STATED PROBLEM 1:
Repeat the part of the letter about the Huxley quote that starts at the words "The true source" and stops after "during the 1920s.".
STATED PROBLEM 2:
Using the letter about the Huxley quote, answer:
(a) In what year did Aldous Huxley die?
(b) Who wrote the article titled "An Interview with God"?
(c) Which chapter of "Ends and Means" contains the quote?

--- START READING TEXT ---

I was one of the responses to the inaccurate letter that was published Feb. 14, so I figured it only made sense to be sure that the quote another uses in replying to my criticism was accurate. It's not.

Aldous Huxley never wrote any article titled "Confessions of a Professed Atheist." A. Huxley died in 1963. It wasn't until three years later that the alleged "Confession" was published in a journal called Report: Perspective on the News, Vol. 3, June, 1966, p19. The "Confession" was merely one paragraph, printed in the middle of a much longer article by Dennis Helming titled "An Interview with God." That article spanned across pages 16-20. The title "Confessions of a Professed Atheist" is clearly one given by Helming.

The true source of the quote is A. Huxley's book "Ends and Means," which he wrote in 1937. The quote in question is from Chapter 14 of this book.

When reading the rest of the chapter for context, it becomes incredibly clear that A. Huxley was not writing about why people in Darwin's time "leaped at the Origin," but instead was speaking of the rise of a "philosophy of meaningless" and the materialism rising among the masses after the end of WWI, during the 1920s.

--- END READING TEXT ---
--- START RECORD SET ---

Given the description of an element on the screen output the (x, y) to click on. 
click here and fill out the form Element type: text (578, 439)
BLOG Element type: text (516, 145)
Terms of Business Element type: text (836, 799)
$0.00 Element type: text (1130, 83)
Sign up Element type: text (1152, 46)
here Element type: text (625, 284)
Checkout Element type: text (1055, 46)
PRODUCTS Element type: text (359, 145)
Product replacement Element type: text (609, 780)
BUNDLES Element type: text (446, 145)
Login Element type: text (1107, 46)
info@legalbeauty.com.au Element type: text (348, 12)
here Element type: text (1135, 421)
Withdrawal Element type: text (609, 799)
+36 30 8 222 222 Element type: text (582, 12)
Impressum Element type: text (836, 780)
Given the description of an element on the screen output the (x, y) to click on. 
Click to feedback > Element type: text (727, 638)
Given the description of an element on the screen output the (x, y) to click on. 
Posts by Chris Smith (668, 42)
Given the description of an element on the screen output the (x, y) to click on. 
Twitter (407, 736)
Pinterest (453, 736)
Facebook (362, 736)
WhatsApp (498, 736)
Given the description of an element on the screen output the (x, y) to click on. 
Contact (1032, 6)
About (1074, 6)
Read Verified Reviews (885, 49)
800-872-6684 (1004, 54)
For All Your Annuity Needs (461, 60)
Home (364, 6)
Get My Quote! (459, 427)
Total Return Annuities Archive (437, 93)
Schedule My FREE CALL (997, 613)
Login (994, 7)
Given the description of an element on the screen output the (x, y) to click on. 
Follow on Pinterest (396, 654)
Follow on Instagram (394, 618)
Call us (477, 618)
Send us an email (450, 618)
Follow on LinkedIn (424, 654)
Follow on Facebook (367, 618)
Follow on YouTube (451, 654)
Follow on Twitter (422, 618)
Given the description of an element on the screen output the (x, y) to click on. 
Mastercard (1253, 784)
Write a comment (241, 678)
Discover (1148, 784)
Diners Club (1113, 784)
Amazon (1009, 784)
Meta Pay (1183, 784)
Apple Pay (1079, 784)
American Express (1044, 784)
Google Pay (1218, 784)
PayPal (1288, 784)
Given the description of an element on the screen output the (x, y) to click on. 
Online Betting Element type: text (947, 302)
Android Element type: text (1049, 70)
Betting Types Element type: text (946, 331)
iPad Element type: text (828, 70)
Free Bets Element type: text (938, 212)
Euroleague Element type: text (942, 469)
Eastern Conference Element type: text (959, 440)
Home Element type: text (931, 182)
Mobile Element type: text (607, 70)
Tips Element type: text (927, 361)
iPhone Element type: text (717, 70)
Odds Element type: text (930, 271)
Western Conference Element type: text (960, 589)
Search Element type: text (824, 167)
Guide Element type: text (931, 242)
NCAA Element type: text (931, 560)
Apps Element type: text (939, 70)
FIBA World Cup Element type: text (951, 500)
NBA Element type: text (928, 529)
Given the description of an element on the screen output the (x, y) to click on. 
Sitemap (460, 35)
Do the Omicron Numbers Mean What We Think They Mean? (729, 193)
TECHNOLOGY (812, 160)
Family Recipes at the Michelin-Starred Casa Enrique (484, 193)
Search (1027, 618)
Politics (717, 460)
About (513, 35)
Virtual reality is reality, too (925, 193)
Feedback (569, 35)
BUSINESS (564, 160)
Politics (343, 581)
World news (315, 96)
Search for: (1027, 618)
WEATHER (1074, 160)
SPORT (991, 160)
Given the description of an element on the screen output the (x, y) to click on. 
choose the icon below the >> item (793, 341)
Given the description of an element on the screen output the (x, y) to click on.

--- END RECORD SET ---

CORRECT OUTPUT 1:
The true source of the quote is A. Huxley's book "Ends and Means," which he wrote in 1937. The quote in question is from Chapter 14 of this book.

When reading the rest of the chapter for context, it becomes incredibly clear that A. Huxley was not writing about why people in Darwin's time "leaped at the Origin," but instead was speaking of the rise of a "philosophy of meaningless" and the materialism rising among the masses after the end of WWI, during the 1920s.

CORRECT OUTPUT 2:
(a) 1963
(b) Dennis Helming
(c) Chapter 14